*** Opening of INPUT DATA ***

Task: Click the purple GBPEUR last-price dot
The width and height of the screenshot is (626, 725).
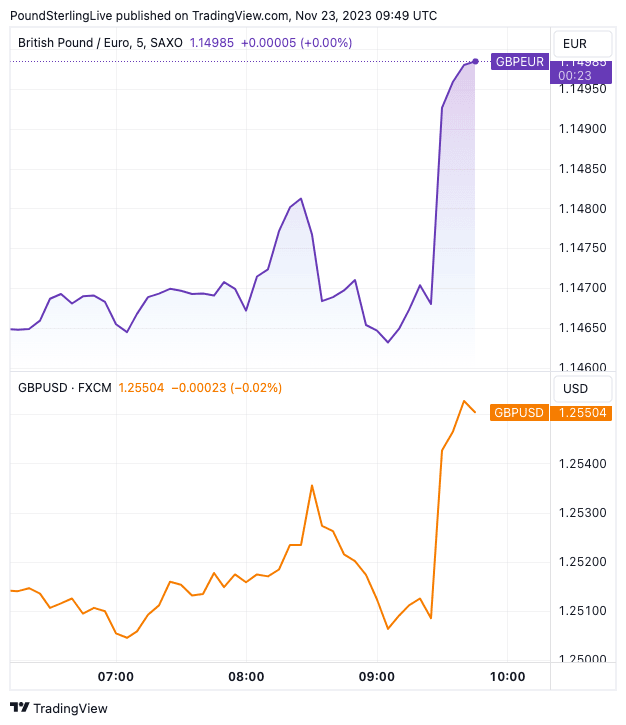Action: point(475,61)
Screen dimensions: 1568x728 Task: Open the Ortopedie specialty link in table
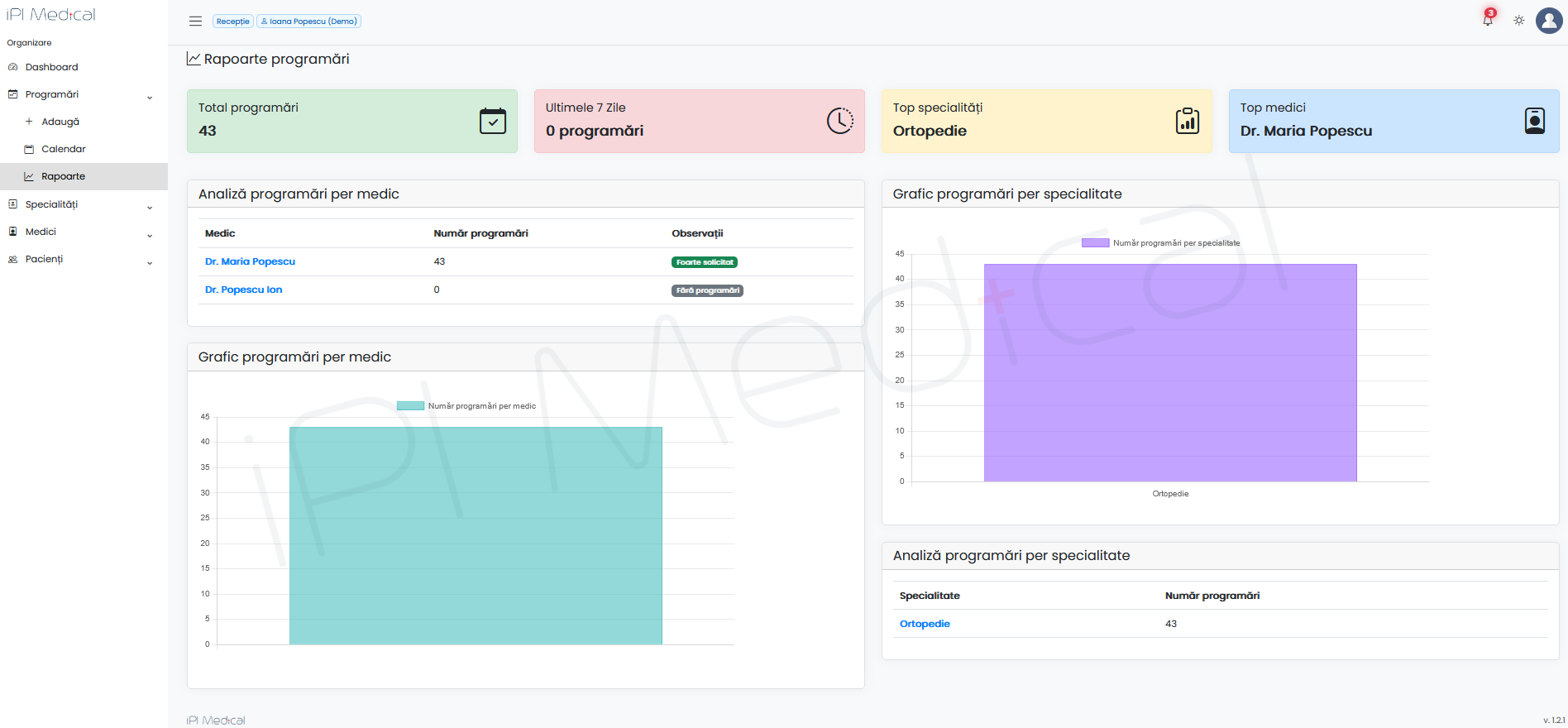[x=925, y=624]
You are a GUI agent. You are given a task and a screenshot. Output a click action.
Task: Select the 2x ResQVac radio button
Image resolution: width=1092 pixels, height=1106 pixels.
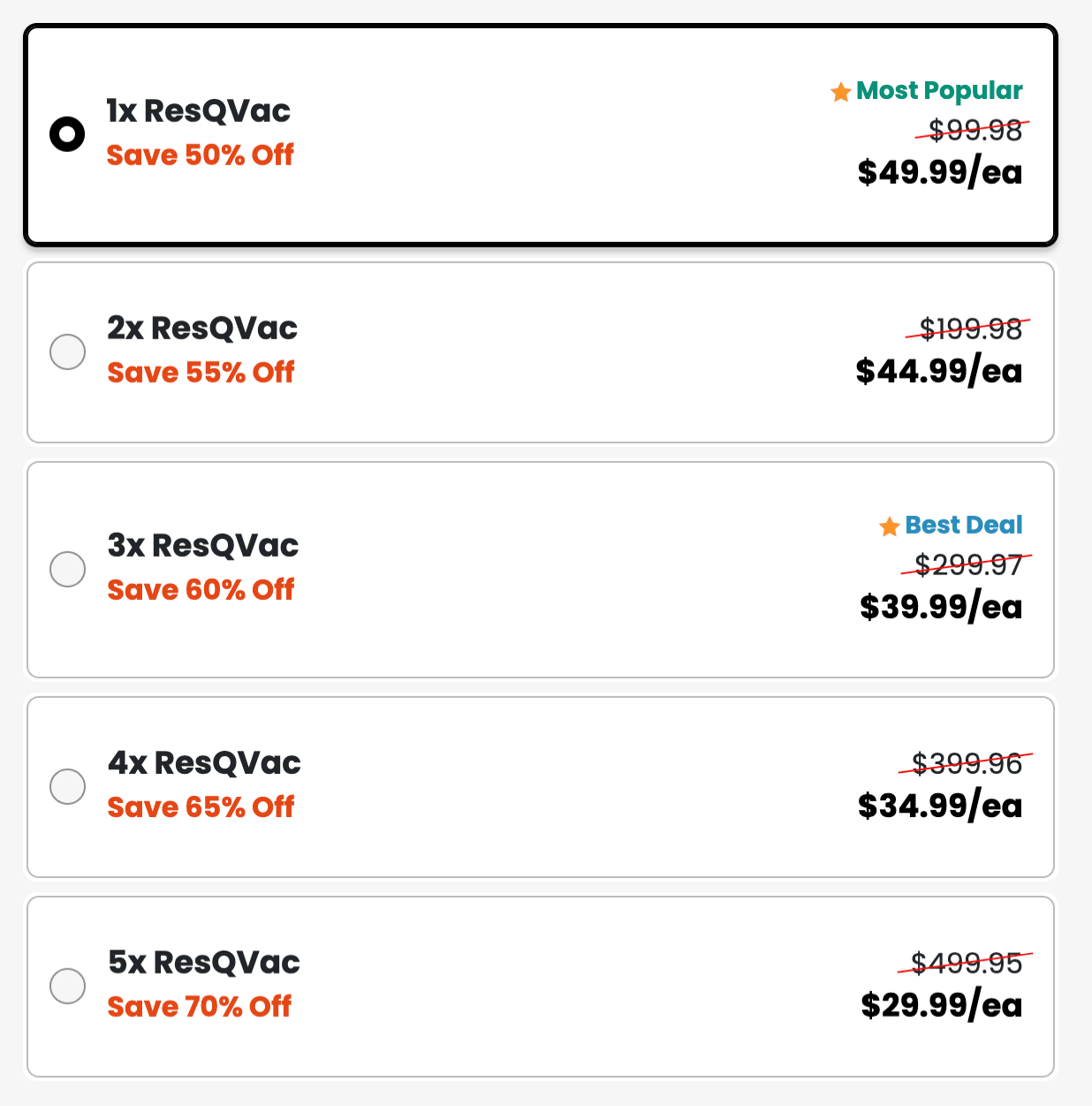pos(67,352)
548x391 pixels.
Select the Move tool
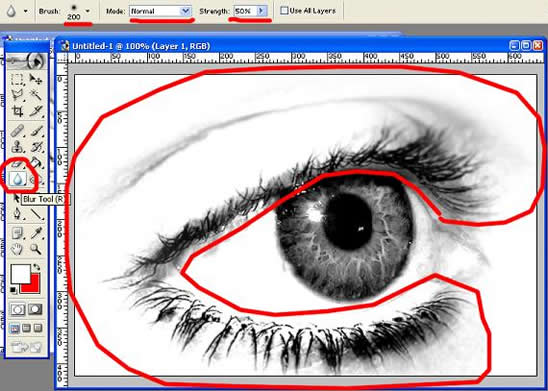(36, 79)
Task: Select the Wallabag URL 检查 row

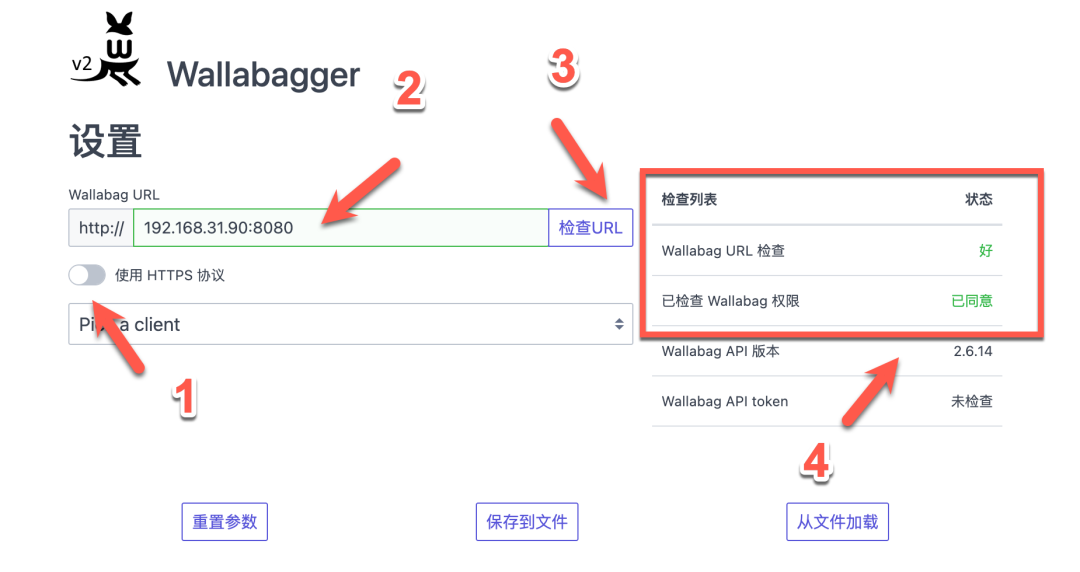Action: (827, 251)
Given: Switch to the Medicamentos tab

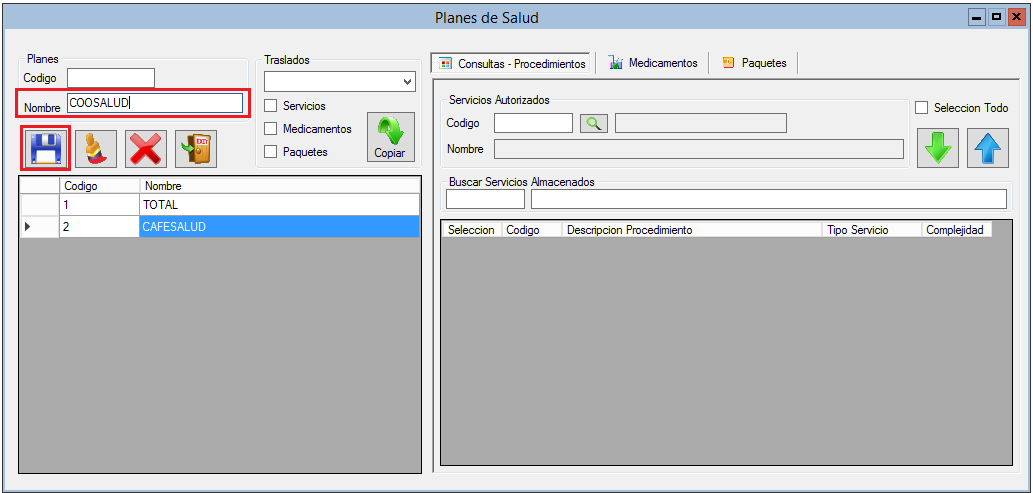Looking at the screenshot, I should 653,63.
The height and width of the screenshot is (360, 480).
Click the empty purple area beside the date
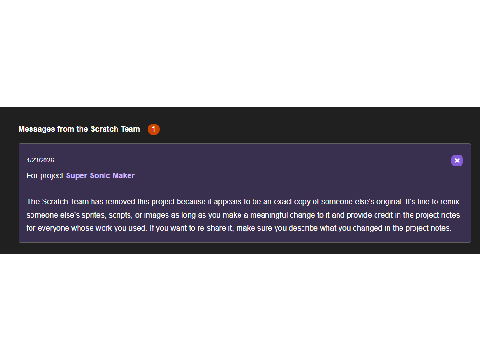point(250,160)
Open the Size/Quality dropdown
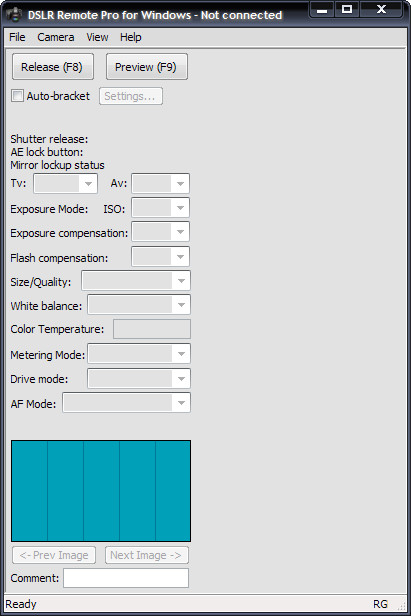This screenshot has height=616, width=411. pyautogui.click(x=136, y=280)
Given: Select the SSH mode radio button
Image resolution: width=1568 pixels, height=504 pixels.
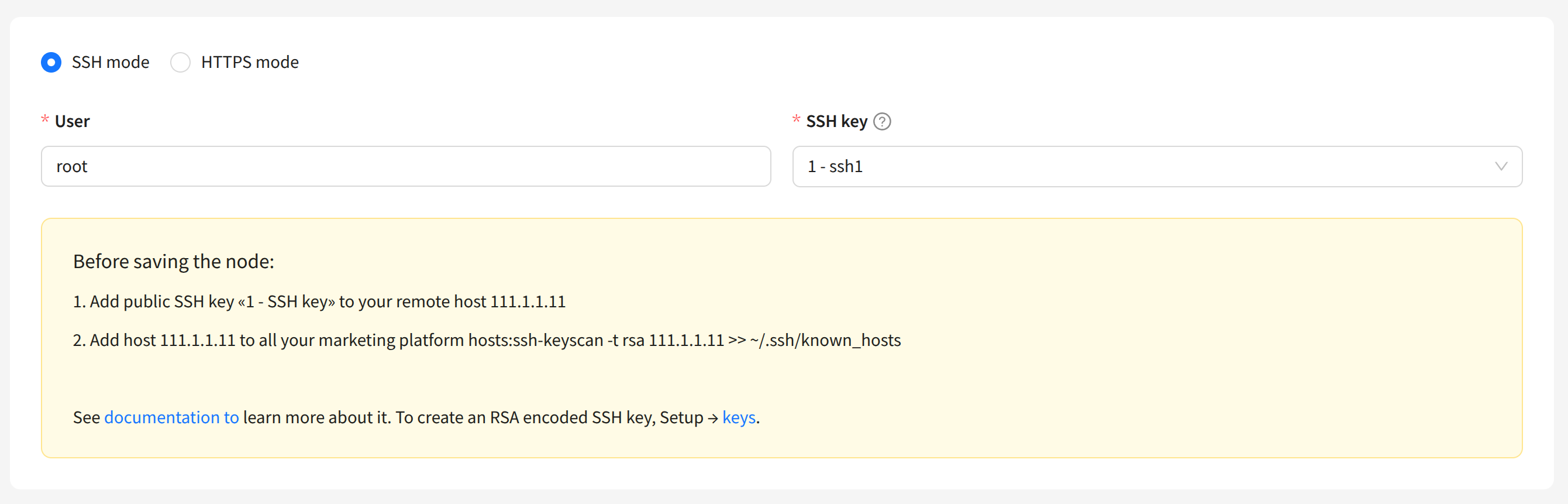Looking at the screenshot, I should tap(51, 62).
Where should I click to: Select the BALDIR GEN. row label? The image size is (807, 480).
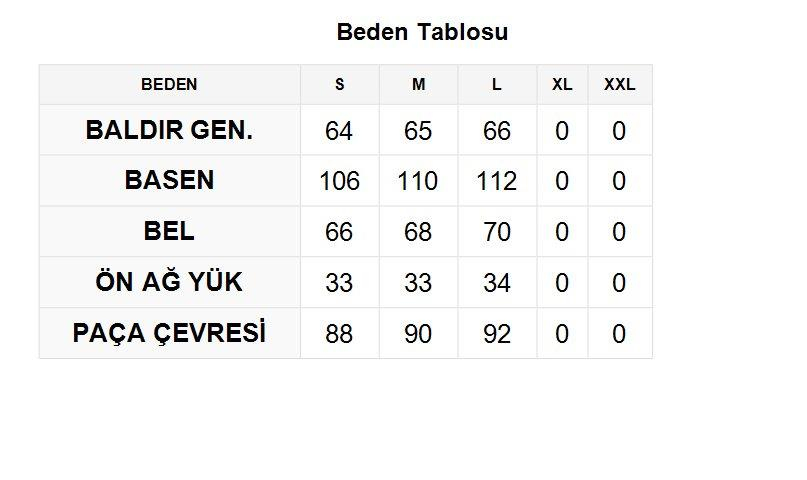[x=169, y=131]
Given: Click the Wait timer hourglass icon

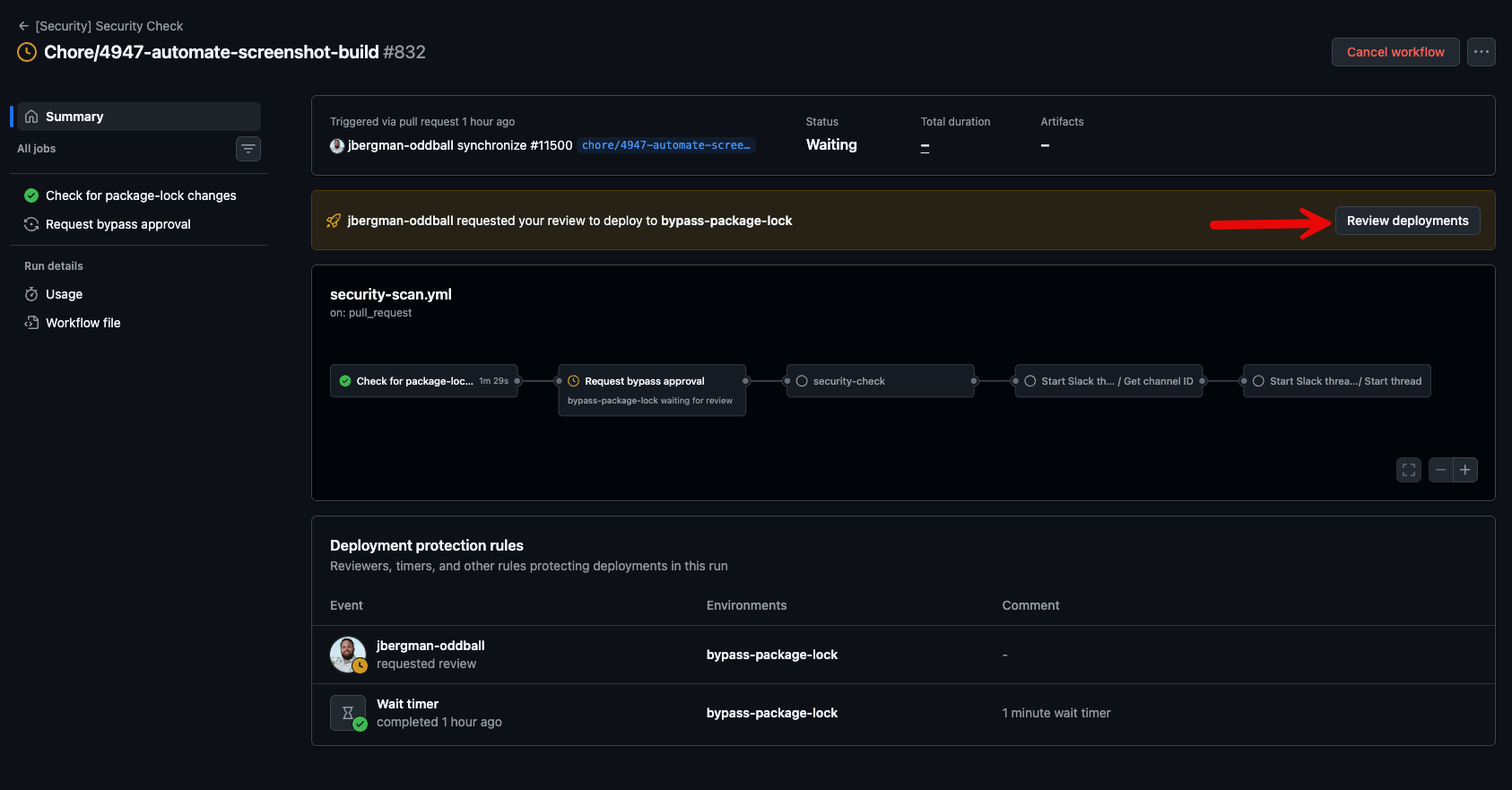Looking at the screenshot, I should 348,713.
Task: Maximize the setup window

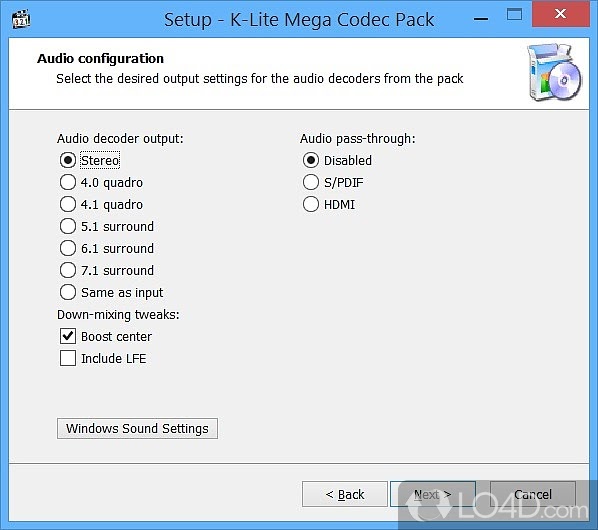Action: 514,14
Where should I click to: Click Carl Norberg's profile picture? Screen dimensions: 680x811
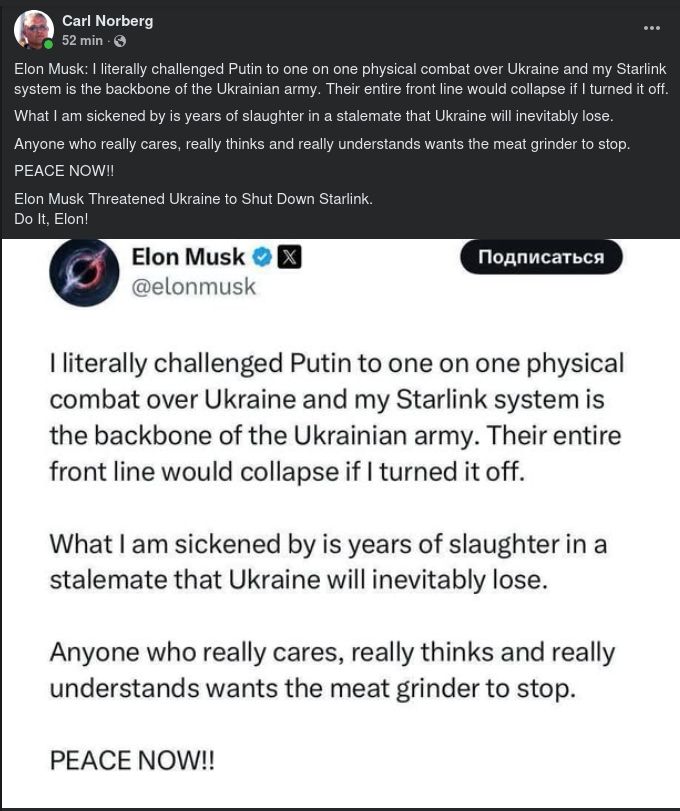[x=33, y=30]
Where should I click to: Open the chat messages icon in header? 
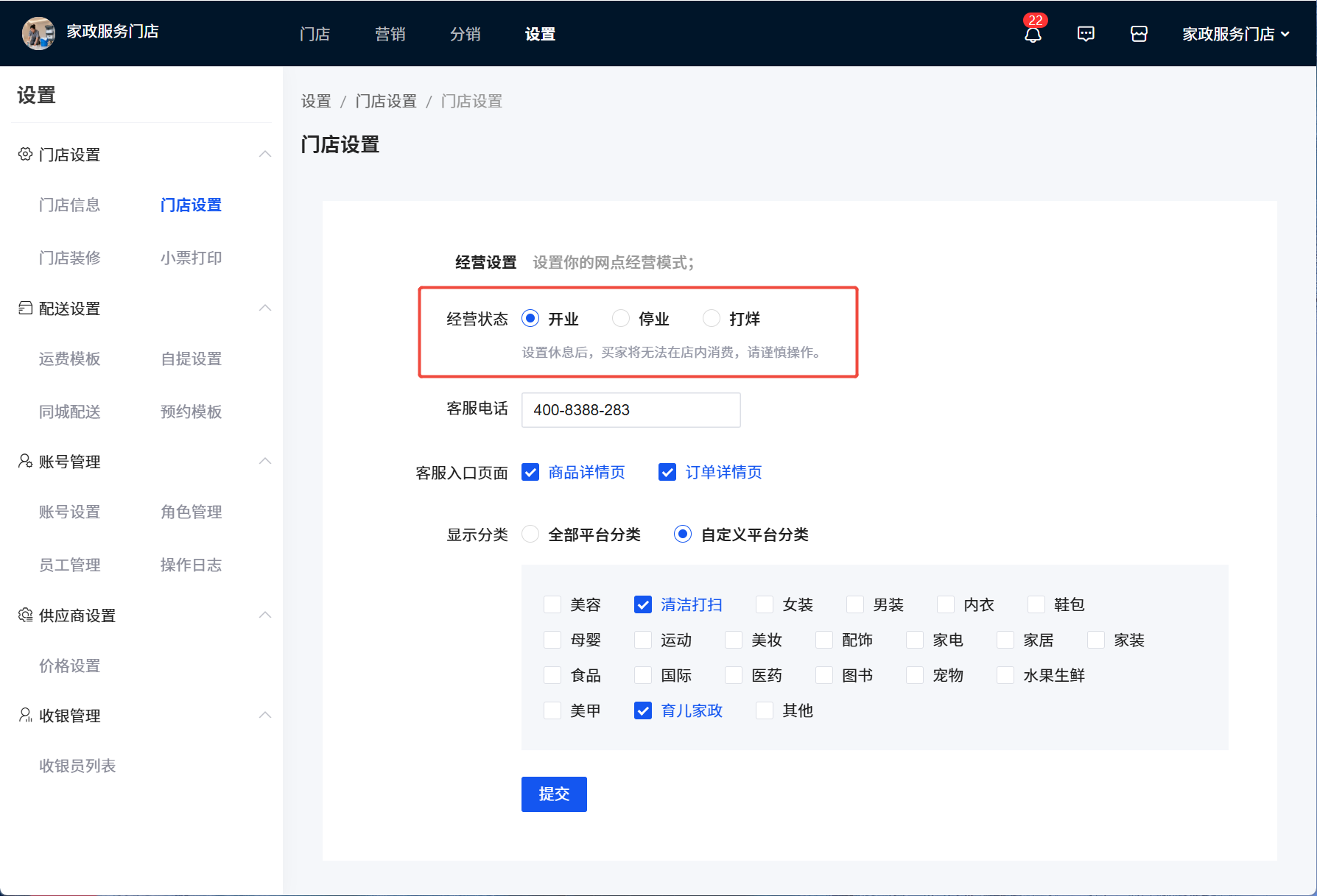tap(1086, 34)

*** Close of INPUT DATA ***

§ WHAT YOU ARE ASKED TO DO
Pictures are to be left out; the lines from the start of the records above through the line holding "548x391 pixels." are to be returned exactly.

§ COMPLETED TASK
Task: Click the purple GBPEUR last-price dot
The width and height of the screenshot is (626, 725).
Action: point(475,61)
Screen dimensions: 1568x728 Task: Open the Ortopedie specialty link in table
[x=925, y=624]
You are a GUI agent. You are given a task and a screenshot. Output a click action.
Task: Select the 2x ResQVac radio button
Image resolution: width=1092 pixels, height=1106 pixels.
pos(67,352)
548x391 pixels.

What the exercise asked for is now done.